November 4, 2013

WRITING IN WINTER

Spring and Summer will make poets of us all.  But Winter is coming, as it tends to do, and Winter forces people to be practical.

This is true in the literal sense; it is true as an analogy; I can’t think of a single sense of the world in which it is not applicable.  It is a perfect and beaten-to-death metaphor for love, and for most great ideas, and for idealism in general.  Spring and Summer are the times when everything seems possible, but that always passes, and I won’t dwell on further figurative implications at the moment because Summer is decisively over and, as I mentioned, once it is gone it is time to stop being poetic.

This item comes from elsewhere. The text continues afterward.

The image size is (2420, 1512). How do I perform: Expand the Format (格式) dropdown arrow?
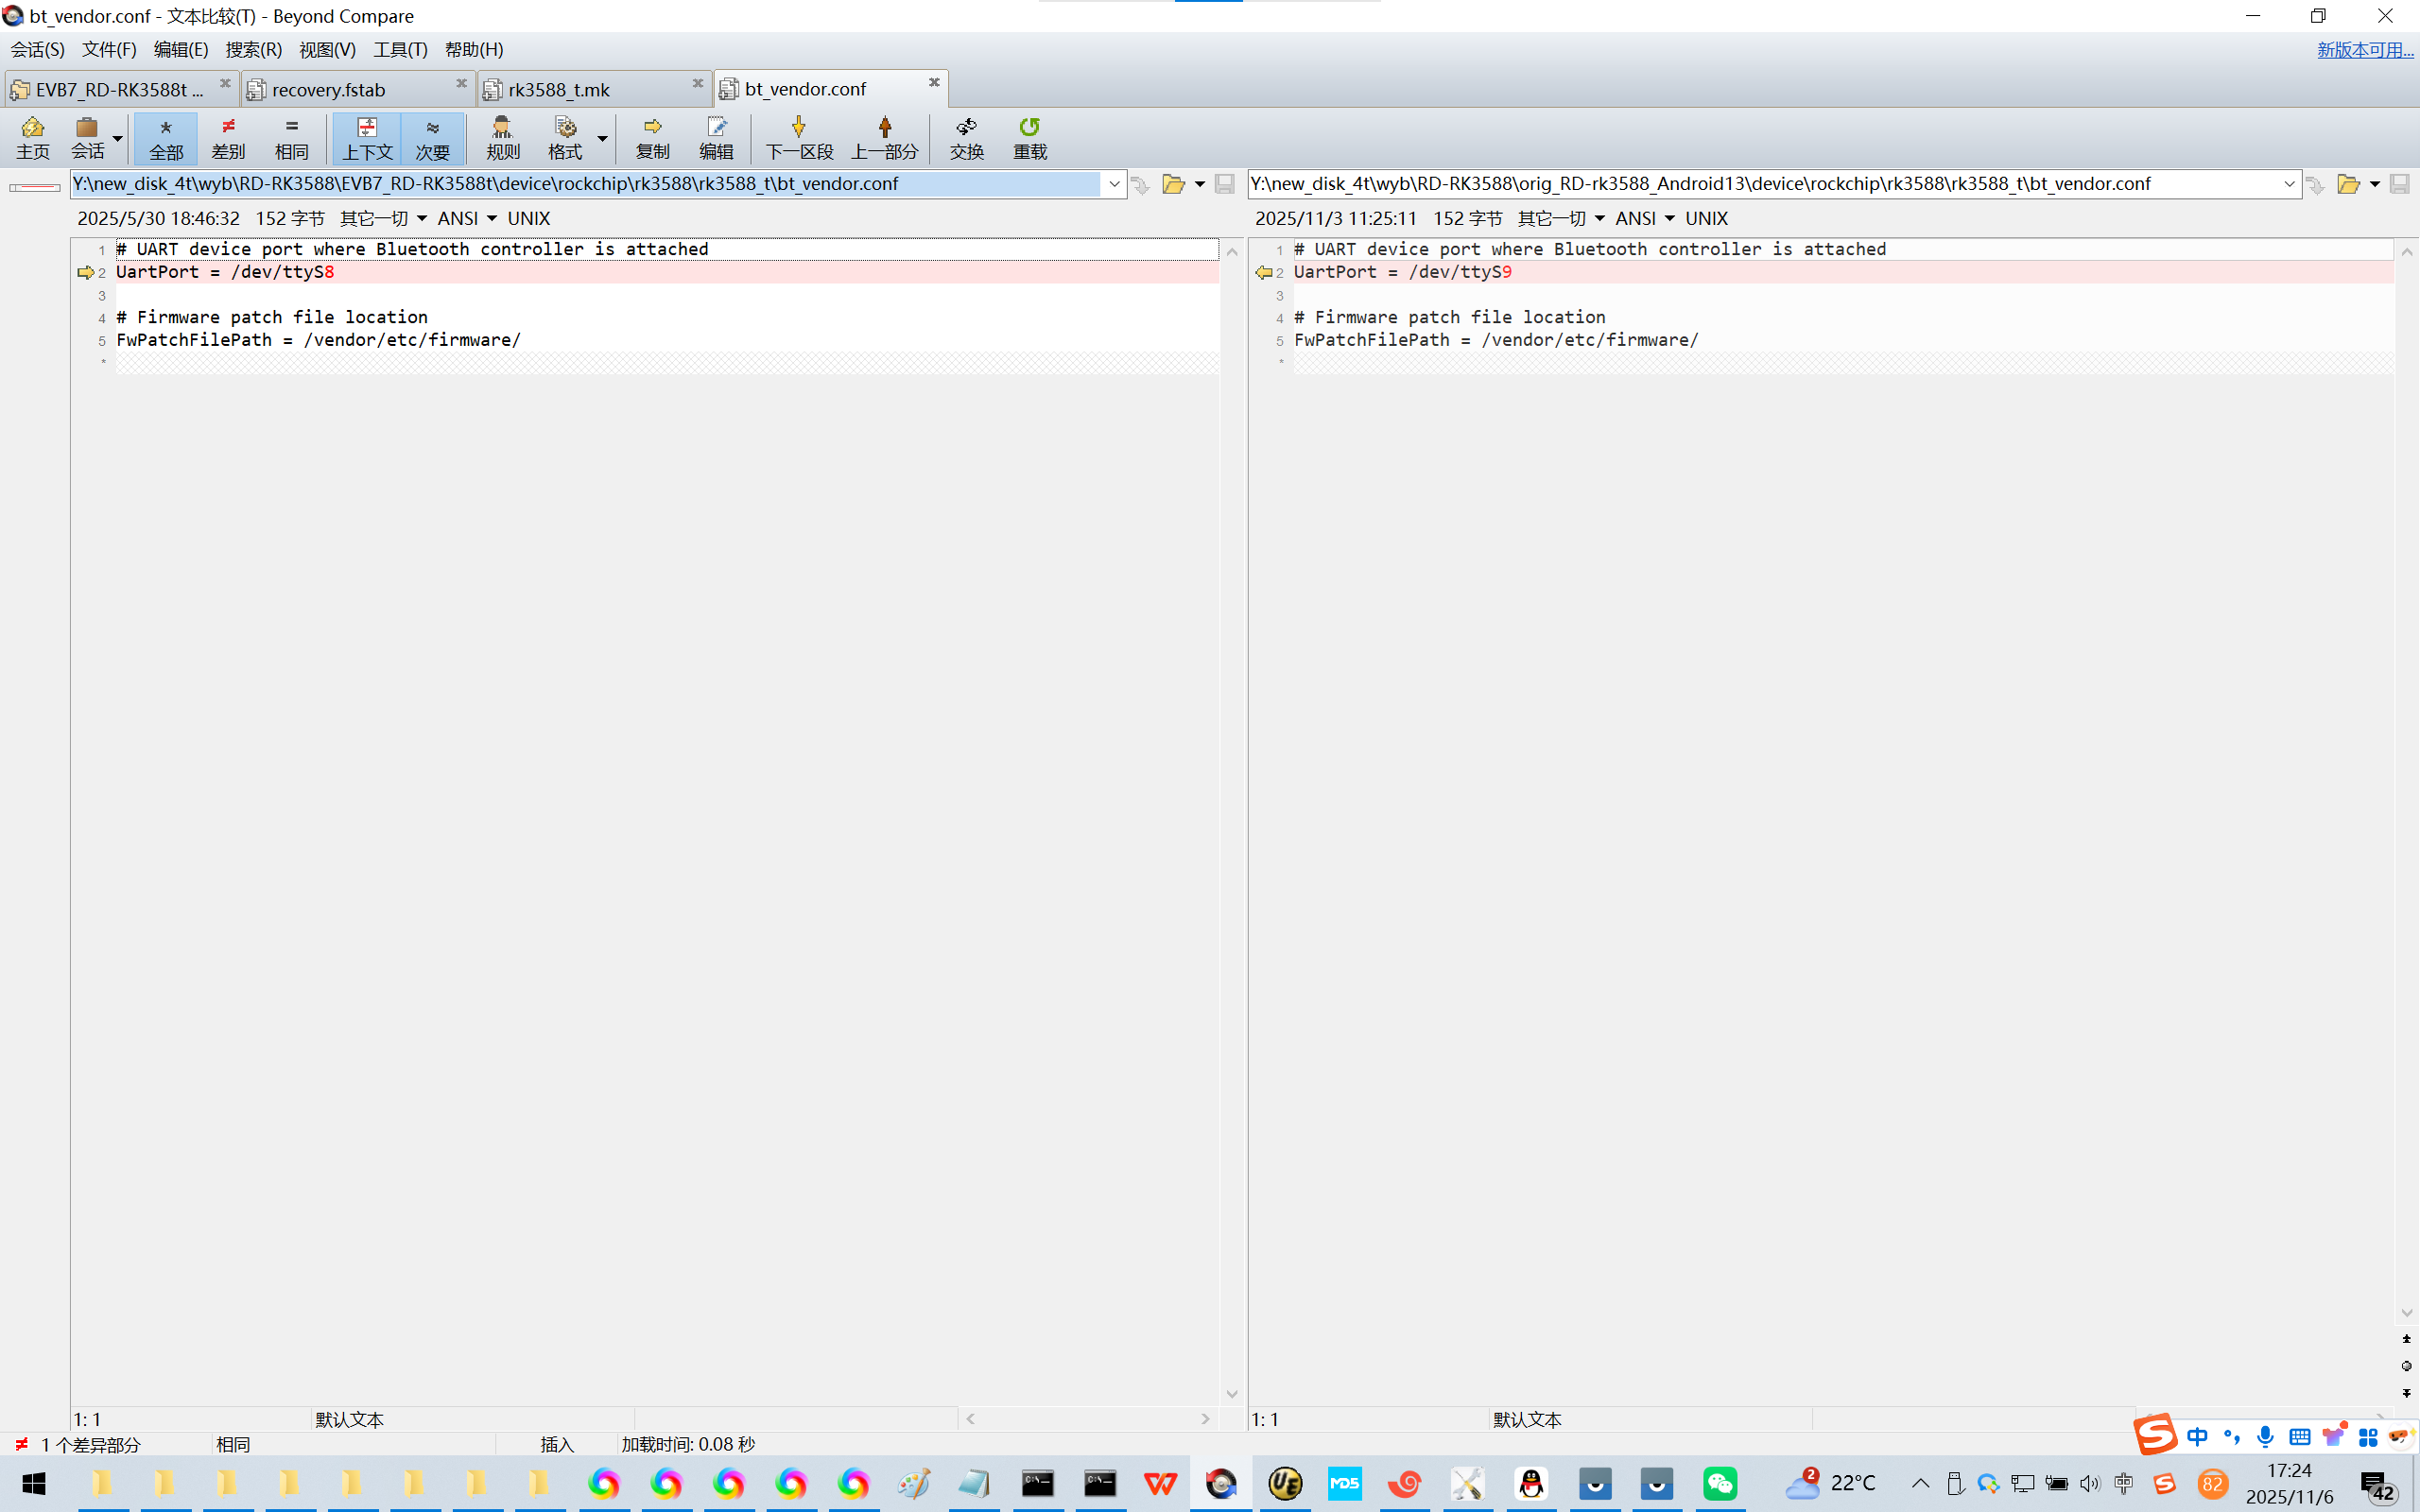click(x=603, y=137)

Spring makes me want to read Emily Dickinson, whose writings sound beautiful and ethereal but are as clear as mud when you try to get something concrete and useful out of them.  This is true of most poetry – that it sounds nice but isn’t good for squat, and I feel entitled to make this claim because I have a degree in English, although to tell the truth I wasn’t a very good student and, practically speaking, I haven’t the expertise to be saying such things.  And, to be quite thoroughly circular, what I learned from studying English is how intensely under-qualified I am to make any judgments like this at all.

Winter comes slowly, but no one ever suffers from uncertainty about whether it is going to arrive eventually (except, I’m told, for people in Texas and the nethermost regions of Arizona).  Winter serves the very practical function of forcing everyone’s heads out of the clouds.  Time to stop reading Dickinson.  Time to delve into psychology or philosophy or molecular biology or something equally weighty.  Time to wear coats and wool socks.

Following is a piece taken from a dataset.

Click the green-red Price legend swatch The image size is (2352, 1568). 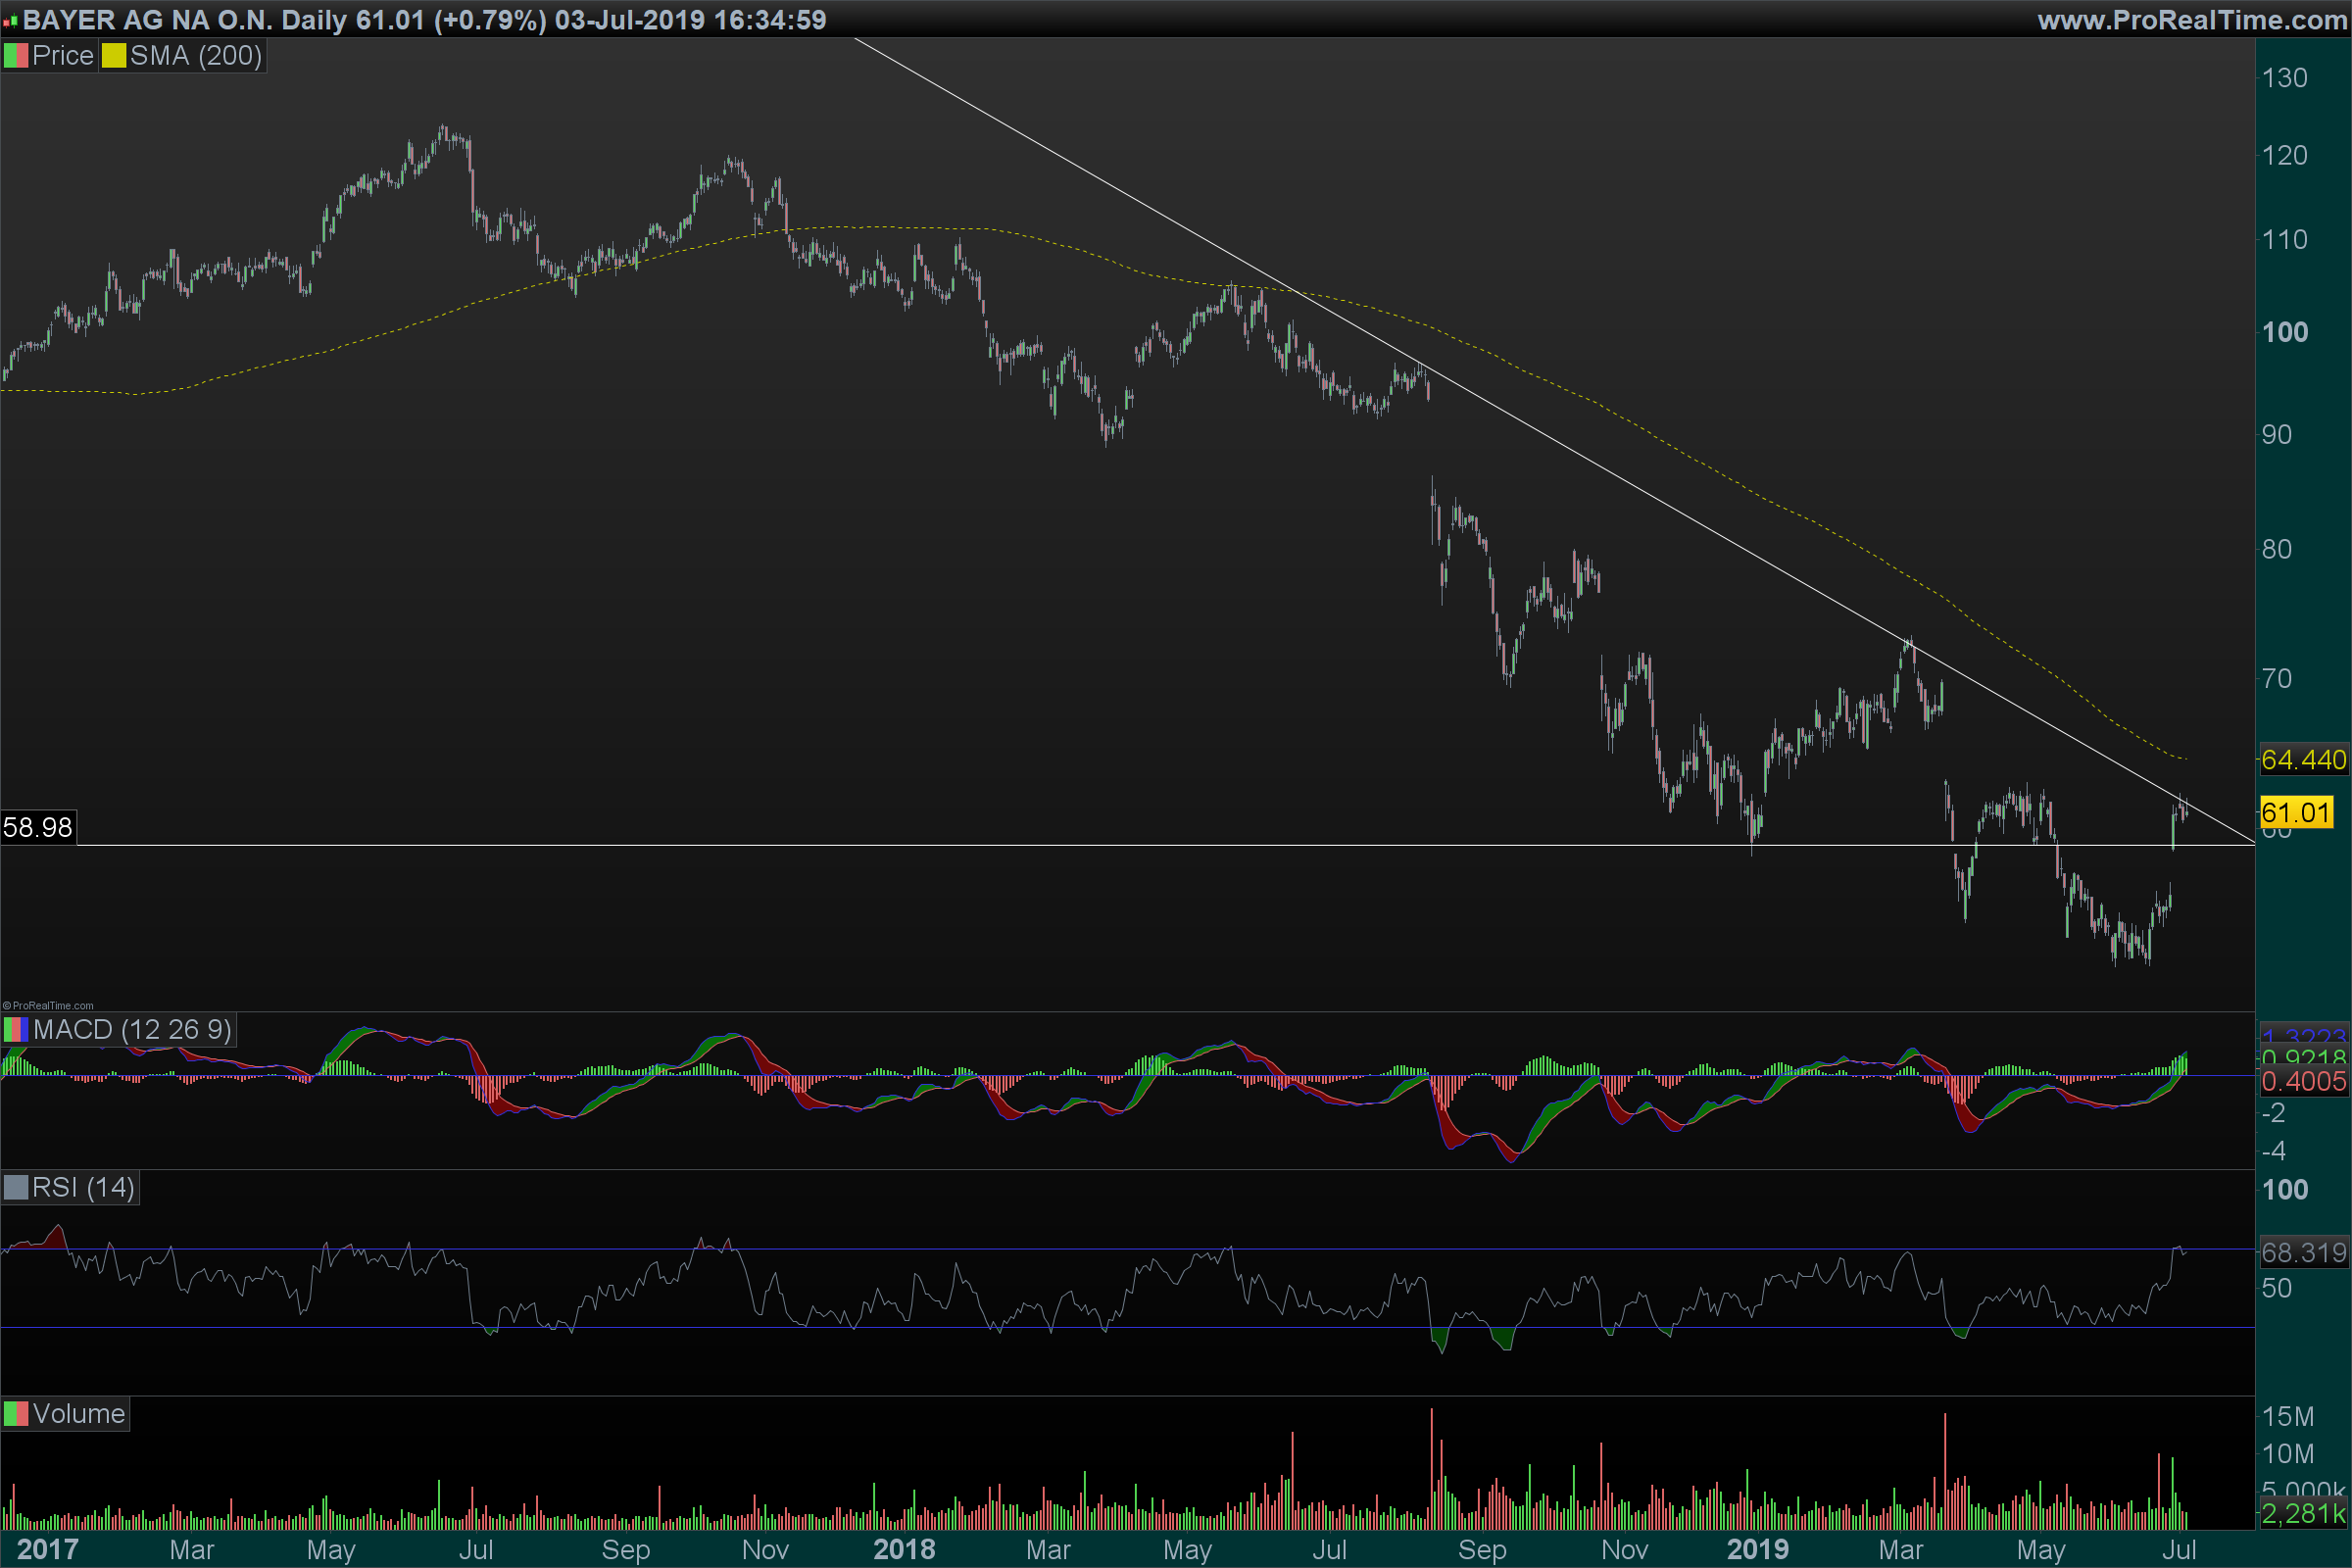16,56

I am a writer.  In July I would have told you something wispy and ethereal and nonsensical about what that means to me, but the bluntest part of it is that I organize the world, automatically and by necessity, into words.  In July what I wanted to do was compose flowery lines that described the texture of sunlight coming through the imperfections in the glass of the windows of a hundred-year-old house.  It is now November.  The wordy part of my brain wants something solid and fundamental to be communicated when my pen goes to my paper.

When I was younger I said very flippantly (and unfortunately it was in an email that was going to a large number of people, all older than me) that November was my least favorite month of the year.  I was twelve, and what did I know?  I have absorbed a lot of the thoughts of people much older and wiser than me in the time since then, and I have become better at drawing conclusions slowly and with care.  I now appreciate November.  It communicates very concretely to me and to all the other dreamers in the world that there is a season for everything, and that this one is for wool socks and thinking earnest, practical thoughts.

Now I’ll return to metaphor, because I guess I’ve still got some Summer in my system.  Ten years ago – even seven years ago, or five or three – I was in my own Spring.  I wanted to write things that sounded beautiful – usefulness be hanged.  I wanted to be a writer because I liked words.  But Winter is coming, and it is long.  I can be a useless writer of frivolities, or I can write things that matter, more on the order of psychology or philosophy or molecular biology.  I can make people think, which is the most that any writer can do. 

And heaven help me, I’m going to try my level best.